What is needed » Exactly as they appear, retype the lines from the one containing "Select the 昇腾AI处理器 bottom bar" through the final line of the data below. Leave pictures out.

--- --- ---

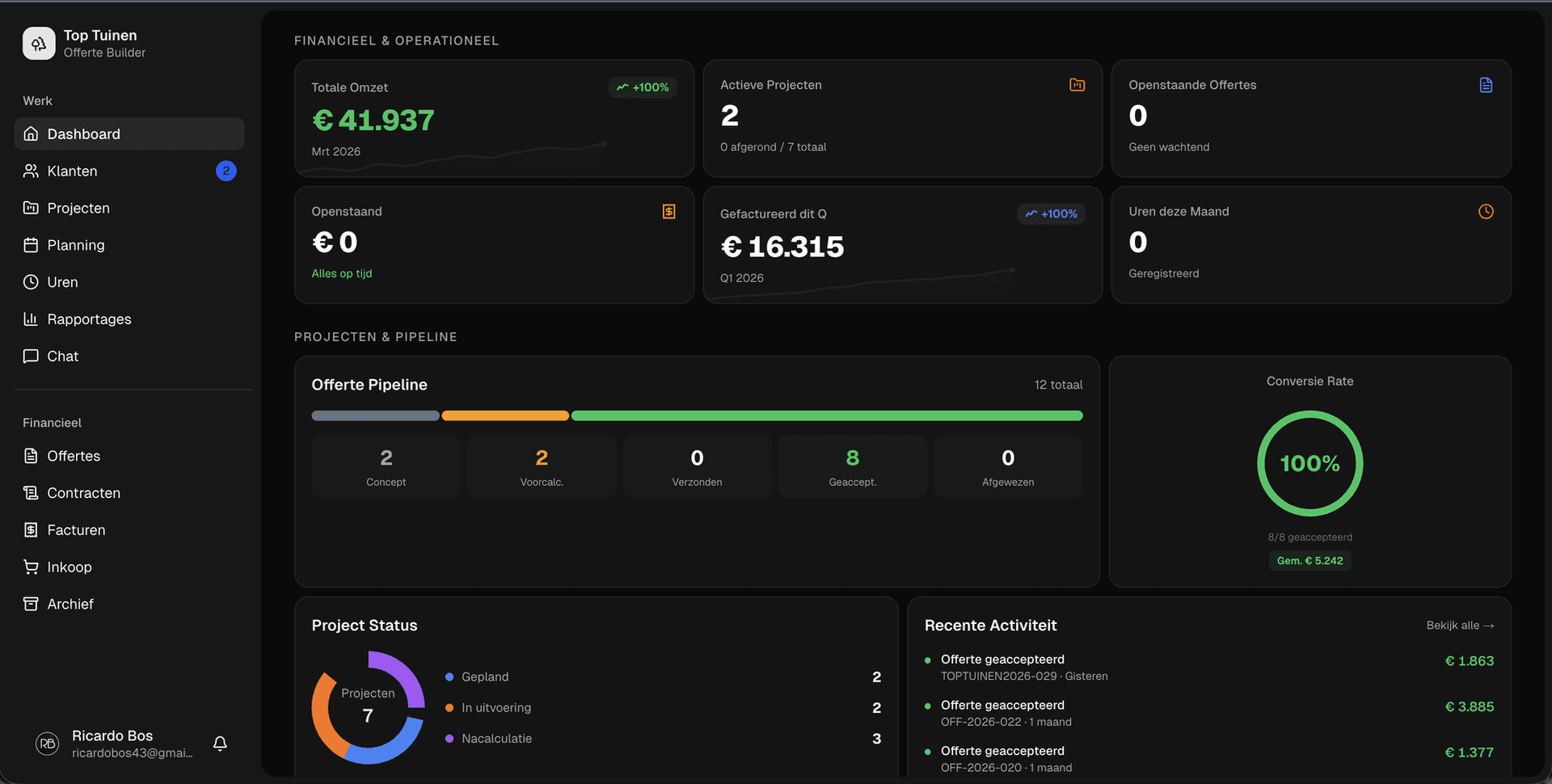Navigate to Facturen in Financieel
Screen dimensions: 1552x784
coord(76,530)
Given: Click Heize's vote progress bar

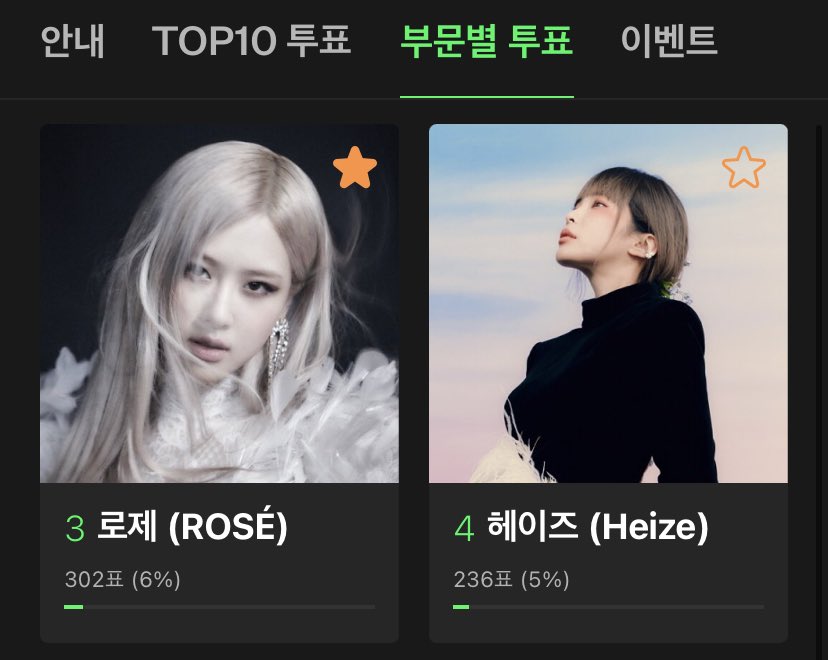Looking at the screenshot, I should pos(608,607).
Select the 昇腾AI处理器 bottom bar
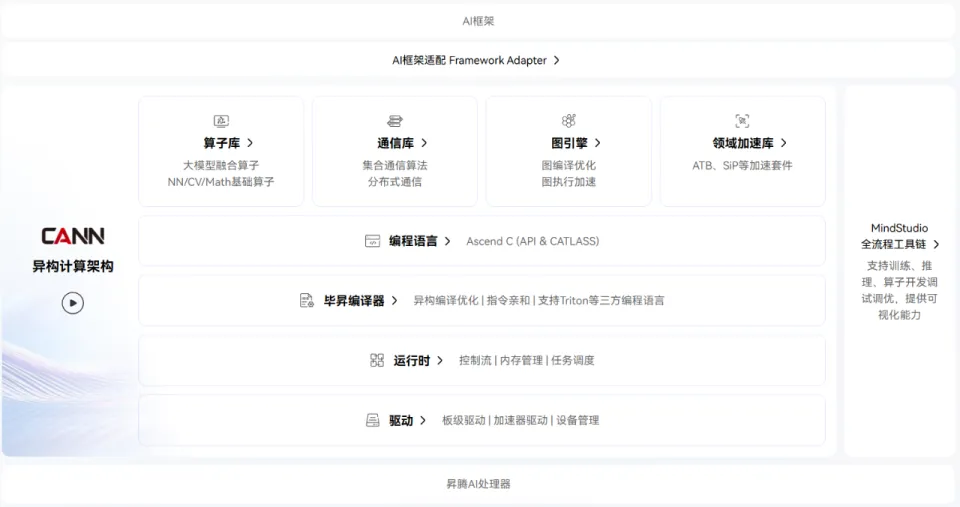Viewport: 960px width, 507px height. pos(478,484)
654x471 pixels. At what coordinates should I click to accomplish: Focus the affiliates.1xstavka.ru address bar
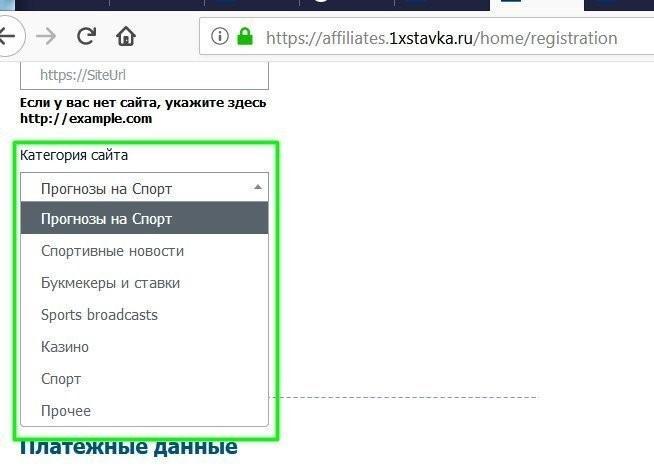(x=440, y=39)
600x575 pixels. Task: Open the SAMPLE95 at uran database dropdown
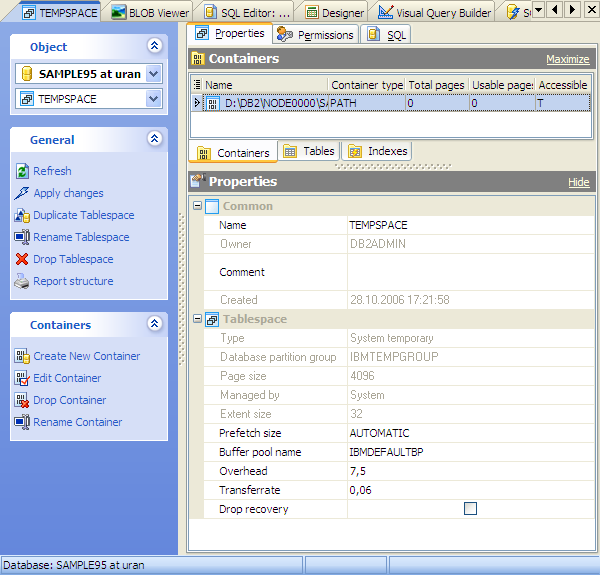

--- --- ---

Your response »
Select the 昇腾AI处理器 bottom bar
Viewport: 960px width, 507px height. pos(478,484)
654x471 pixels. At what coordinates should I click to accomplish: Focus the affiliates.1xstavka.ru address bar
(x=440, y=39)
600x575 pixels. Task: Open the SAMPLE95 at uran database dropdown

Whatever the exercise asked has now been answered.